How to prevent freezer burn

  1. Get the air out before sealing

    Air contact is the main cause. Press the air out of freezer bags, wrap tightly against the surface of the food, or use a vacuum sealer to remove it completely.

  2. Use freezer-grade packaging

    Thin sandwich bags and the supermarket's original plastic wrap let air through. Use heavy freezer bags, rigid airtight containers, or a double layer of plastic plus foil.

  3. Keep the freezer at a steady 0°F (-18°C)

    A consistent temperature means less sublimation. A freezer that warms and refreezes (an overpacked door, frequent opening) drives more moisture out of the food.

  4. Freeze in smaller portions

    Smaller packages freeze faster and get used in one go, so food spends less total time exposed and you avoid refreezing leftovers.

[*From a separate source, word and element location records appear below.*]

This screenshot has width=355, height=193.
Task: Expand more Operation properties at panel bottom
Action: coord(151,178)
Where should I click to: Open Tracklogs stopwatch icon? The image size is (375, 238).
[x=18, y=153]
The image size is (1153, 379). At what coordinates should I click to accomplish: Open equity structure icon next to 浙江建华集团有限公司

This is the same habit that makes refreezing unnecessary.

  5. Label and use oldest first

    Date every package. Rotating stock so the oldest gets eaten first keeps anything from sitting long enough to dry out badly.

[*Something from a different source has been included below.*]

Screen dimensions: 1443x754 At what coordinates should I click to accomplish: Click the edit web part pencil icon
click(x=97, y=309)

Which foods freezer-burn fastest

Not everything dries out at the same rate. The more surface area exposed to air, the faster it goes:

  • Lean meat and poultry: dry out faster than fatty cuts. Wrap chicken and other lean meat in two layers.
  • Ice cream: the classic example. The ice crystals on top sublimate and it turns grainy. Press plastic wrap onto the surface before closing the lid.
  • Bread and baked goods: dry quickly if loosely bagged, but bread freezes well when wrapped tight.
  • Loose vegetables and fruit: a bag of peas or berries with air in it frosts over fast. Press the air out and seal.
  • Anything in a half-empty bag: the trapped air is the problem. Reseal tightly or repackage into a smaller bag.

Common mistakes

  • Thinking freezer burn means the food is spoiled. It is dehydration, not bacteria. Trim and use it.
  • Freezing in the original supermarket wrap. That packaging is for the fridge, not the freezer. Add a freezer-grade layer.
  • Leaving air in the bag. The trapped air is exactly what dries the surface. Press it out or vacuum-seal.
  • Storing in a door or overpacked freezer. Temperature swings speed up moisture loss. Keep it steady at 0°F (-18°C).
  • Tossing a whole package over one frosty corner. Cut the dry part away. The rest is perfectly good.

Where it lands

Freezer burn is surface dehydration, not spoilage, and freezer-burned food is safe to eat. Trim the dry, discolored spots and use the rest; only discard food that is badly burned throughout, and only for quality. To prevent it, get the air out with tight freezer-grade packaging or a vacuum seal, hold the freezer at a steady 0°F (-18°C), and freeze in small portions you will use before they dry out.

FAQ

Is freezer-burned food safe to eat?
Yes. USDA says freezer burn does not make food unsafe, it only dries it out in spots. Freezer burn is a quality problem, not a safety one. Cut away the dried, discolored patches before or after cooking, and use the rest. Only when a food is heavily freezer-burned throughout is it worth discarding, and that is for taste and texture, not safety.
What causes freezer burn?
Air touching the surface of frozen food. Ice crystals on the surface evaporate straight into vapor (a process called sublimation), which dehydrates the outer layer and leaves it dry and discolored. Oxygen then dulls the color further. It comes down to two things: air exposure from loose packaging, and time in the freezer.
How do you prevent freezer burn?
Get the air out. Wrap food tightly in freezer-grade material or use airtight containers, press out as much air as possible, or vacuum-seal. Keep the freezer at a steady 0°F (-18°C), freeze in smaller portions so food freezes fast, and use older items first. Air and time are the two enemies; good packaging beats both.
Does freezer burn mean the food is old?
Not always. Time makes it more likely, but freezer burn is really about air exposure. Poorly wrapped food can show freezer burn in a few weeks, while a vacuum-sealed item can stay clean for many months. If something is freezer-burned sooner than expected, the packaging let air in, not necessarily the calendar.